Последовал снова испытующий взгляд, но теперь Фирсов не возражал, и в награду немало пчховских диковинок закатилось в записную книжку Фирсова до прихода Агея. Были там тайности о древней сосне, о мудром можжевеле, о травянистой лопотунье осине, о щедрой березе, о клене, наконец; рисуя, как противостоит это своенравное дерево непогодному ветру, тяжко оседающему на его листву, Пчхов мимоходом обронил Митькино имя. Бесценный же березовый наплыв, по Пчхову, зарождается, когда тоскует дерево, либо отравлен его корень гнилой подземного струею, либо ударили его зазря железом.
И, точно испытывая фирсовское терпенье, старик заговорил о глубинной красоте этой отличной древесины в зависимости от пережитого ею страданья.
— Гляди, как она сама на себя стелется, как красиво и мучительно растет! — деликатным жалом стамески раскрывал он Фирсову девственную глянцевитую глубь, где, погоняемая неутомимой, во что бы ни стало, жаждой бытия, мчалась, тугими витками наматываясь вкруг самой себя, обезумевшая древесная почка. — Так вот и люди, никому не дано уйти от положенного ему огорченья, и раз нанесенной трещинки уж ничем не заживить… Отсюда нам видать, — вовсе непонятно заключил Пчхов, — что прогресс человека летит подобно тому, как граната в воздушном полете, а развитие в его душе происходит по всем линиям, какие ргаеет в себе человек. Теперь и смекни…

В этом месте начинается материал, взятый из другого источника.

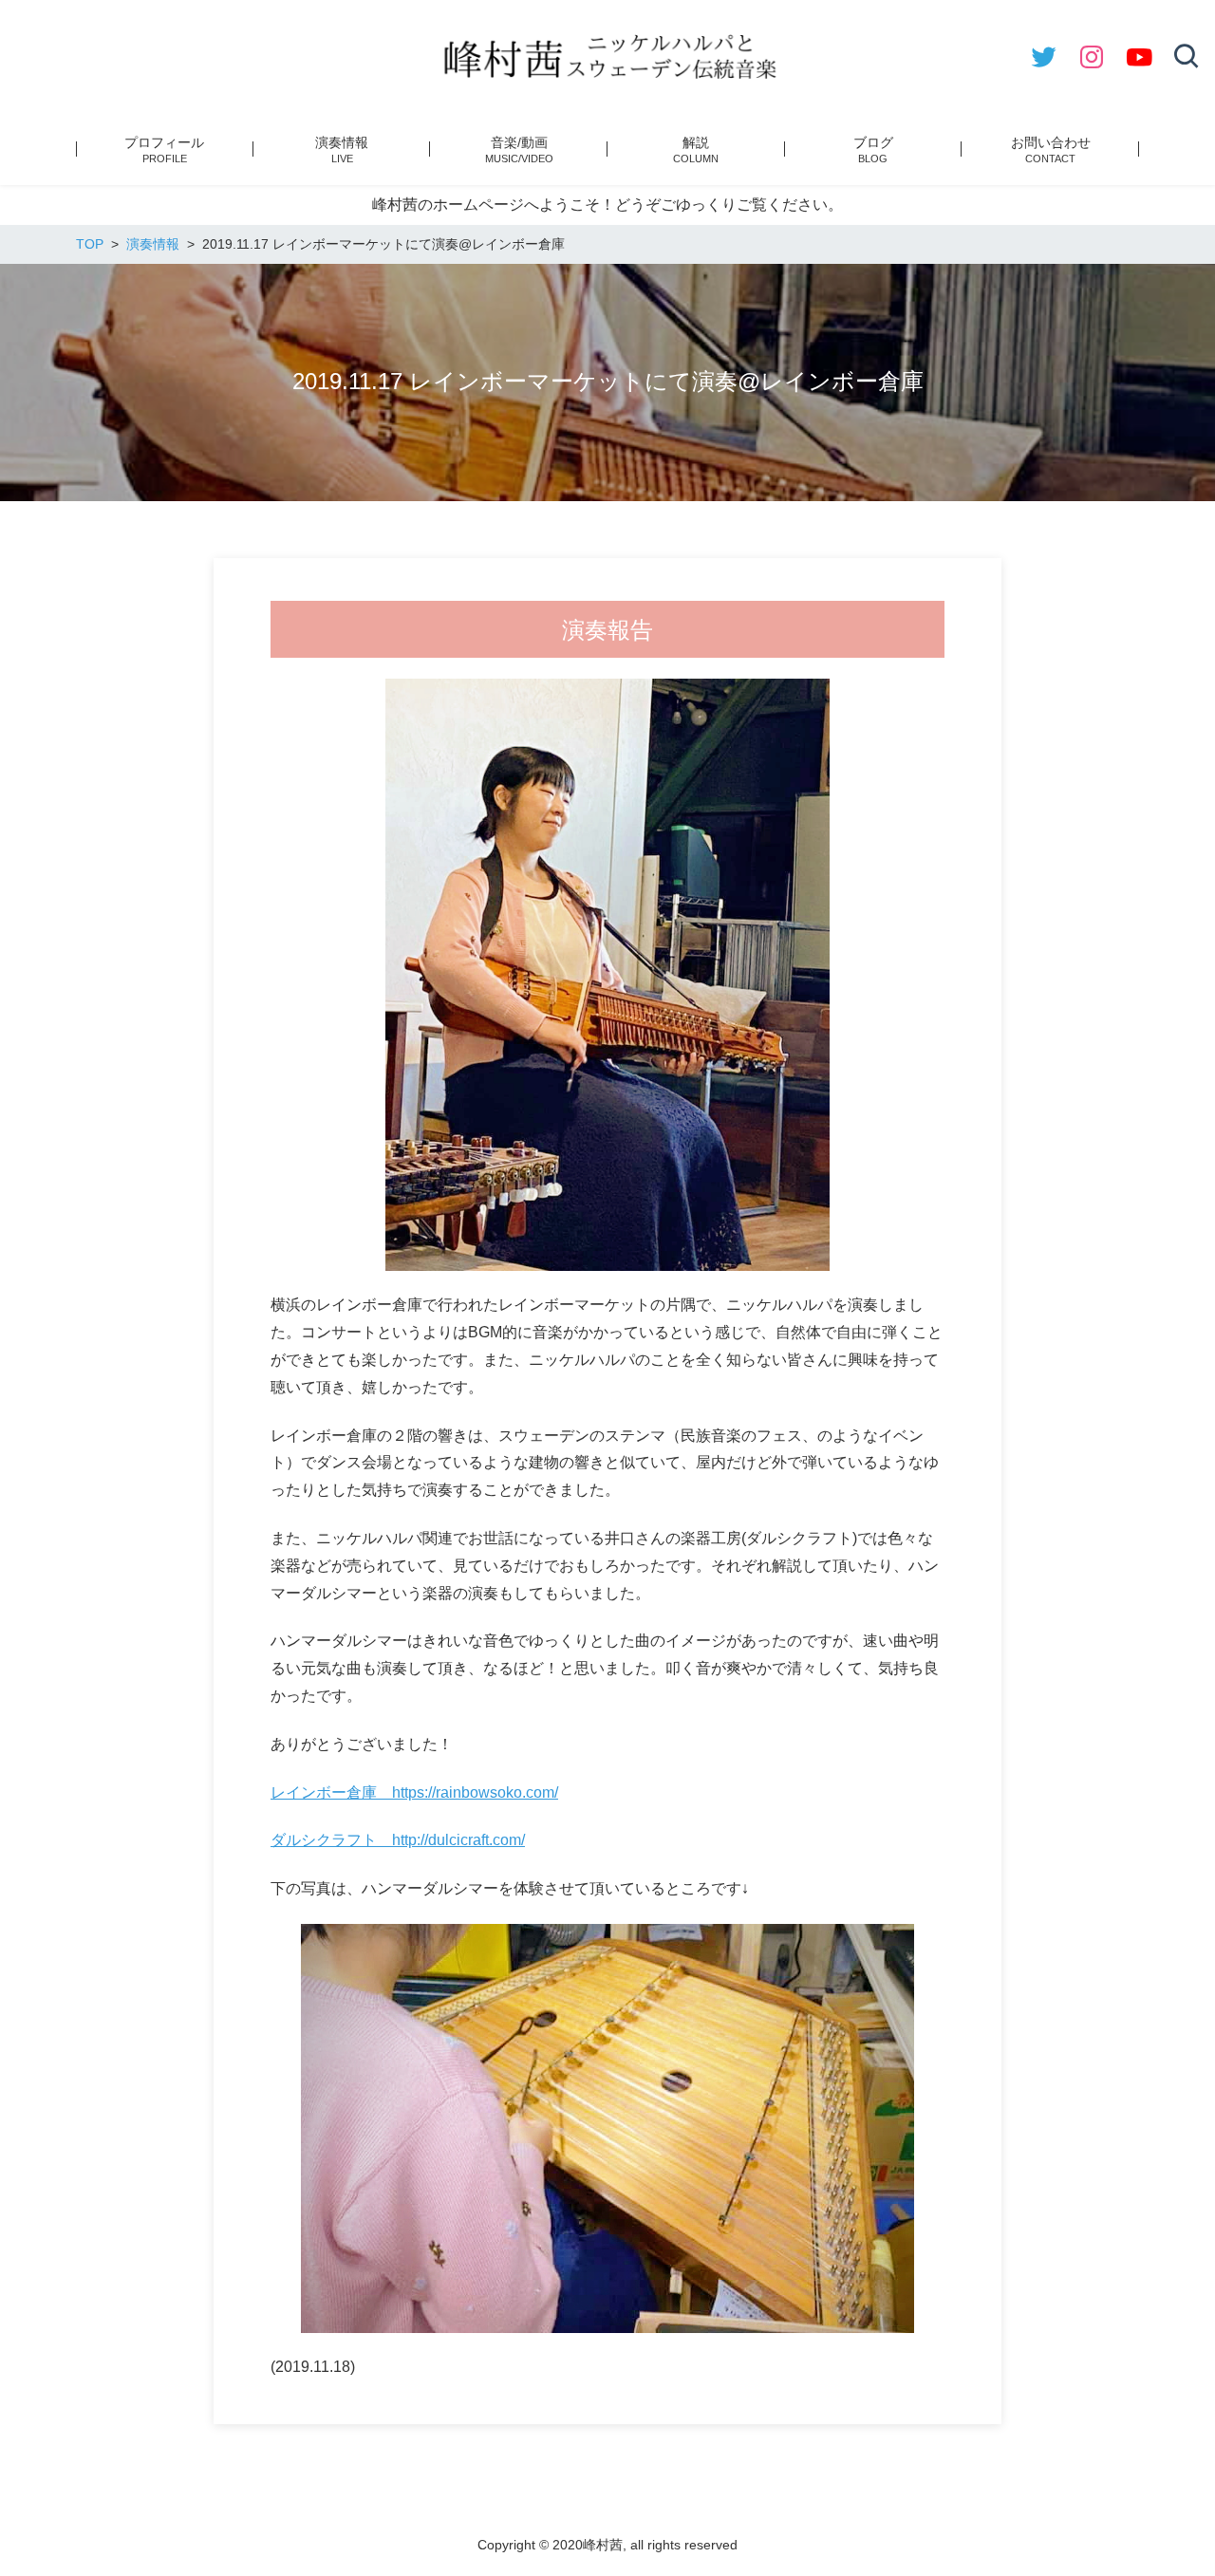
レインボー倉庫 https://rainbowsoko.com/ (414, 1792)
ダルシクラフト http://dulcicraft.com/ (398, 1840)
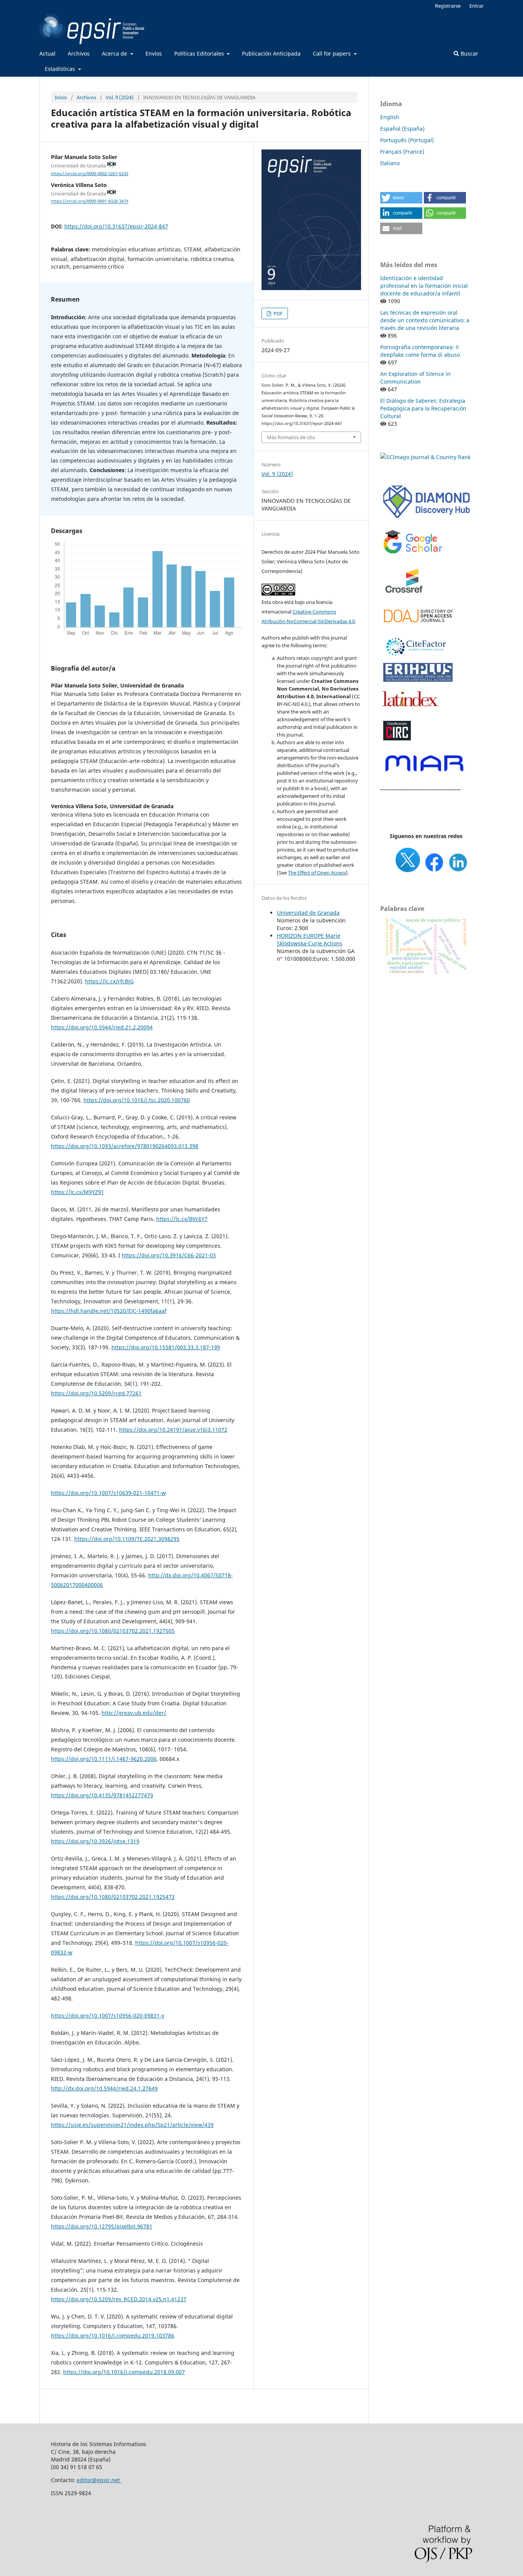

Монотонную усыпительную речь прервал короткий и властный стук за спиной. И, подчиняясь захватившей его тревоге, Фирсов бросился к двери приподнять и без того не запертый крючок. Что-то большое, черно-красное, вспоминал впоследствии Фирсов, ворвалось со двора, столкнув его с порога. Несколько мгновений незнакомец выглядывал во двор через дверную щель; лишь удостоверясь в безопасности и сообразив пути бегства, если бы потребовалось, он неслышно притворил дверь… Затем сочинителю была предоставлена возможность наблюдать встречу Пчхова с Агеем, — первый пристально вглядывался во второго, который, не смея поднять глаз, наклонялся вперед, и виноватые руки его тяжко свисали, как от чужого туловища. Обоим одинаково нежеланна была эта встреча, но, к удивлению Фирсова, Пчхов глядел скорее с горечью, нежели с осуждением; слишком видно было, с его благушинской высоты, сколь причудлива бывает игра человеческого вещества.